[Date Prev][Date Next][Thread Prev][Thread Next][Date Index][Thread Index]

endianness

This page is part of the web mail archives of SRFI 74 from before July 7th, 2015. The new archives for SRFI 74 contain all messages, not just those from before July 7th, 2015.




SRFI-74 reads:
> (endianness big) (syntax)
> (endianness little) (syntax)
> (endianness native) (syntax)
>         These return three distinct and unique objects representing an endianness.
>        The native endianness denotes the endianness of the underlying machine architecture.

I have three proposals concerning endianness:

1. Please explain *exactly* what you mean by "little endian"---unfortunately I have seen
contradicting definitions in the past (though most people agree on one), and also I keep
forgetting which one it is.

2. The external representation of an endianness options is undefined. Are you sure
you want that?

3. Why is the 'native' endianness not just either (endianness big) or (endianness little)
but *another* option value? How do I find out about the native endianness? Do have
to write a program stuffing a blob with data in 'native' and reading it out in 'little' or can
I just ask (eq? (endianness native) (endianness little))?

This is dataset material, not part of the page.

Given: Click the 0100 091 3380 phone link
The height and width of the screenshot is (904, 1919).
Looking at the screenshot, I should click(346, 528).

4. While litte/big endian is the most important distinction, the endianness issue is
more complicated: There are 4! = 24 ways to store 4 bytes in a 32-bit word and good
deal of these permutations are actually found in silicon. Luckily, for 64 bit architectures
I haven't come across any 'strange' permutations yet, i.e. anything that is not just a
repetition of a 32-bit endianness.

My proposal is to be more flexible by specifying the permutation explicitly:

(endianness k0 k1 k2 k3)
        with integers k0, k1, k2, k3 in {0..3} specify a permutation of bytes in a 32-bit word.
        The blob of bytes (x[0] .. x[3]) represents the integer x[k3]*2^24+x[k2]*2^16+x[k1]*2^8+x[k0].

        The permutation (endianness 0 1 2 3) is often called "little endian,"
        (endianness 3 2 1 0) is often called "big endian" on 32-bit architectures,
        and (endianness 1 0 3 2) is often called "big endian" on 16-bit architectures.

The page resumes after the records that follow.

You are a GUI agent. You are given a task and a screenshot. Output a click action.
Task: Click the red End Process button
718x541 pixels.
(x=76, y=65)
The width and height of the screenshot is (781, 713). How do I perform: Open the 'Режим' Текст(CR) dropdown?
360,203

Even more flexible, but also more complex, is the following idea: You specify a
permutation by permuting the first few integers, i.e. {0..n-1} for n in {2,4,8}, and then
repeat this permutation on any block of n bytes. This comes down to the following:

(endianness k[0] .. k[n-1])

        specifies that a blob of bytes (x[0] x[1] ..) is interpreted as a blob of n-byte
        words by the relation (implicitly padding x with 0):

                y[i] = Sum(x[i*n + k[j]]*256^j : j in {0..n-1}].

This definition allows specifying endianness for 8-, 16-, 32-, 64-, and whatever
architectures as long as it is based on bytes (= 8 bit). The three most frequent
cases can (and should) of course be treated specially.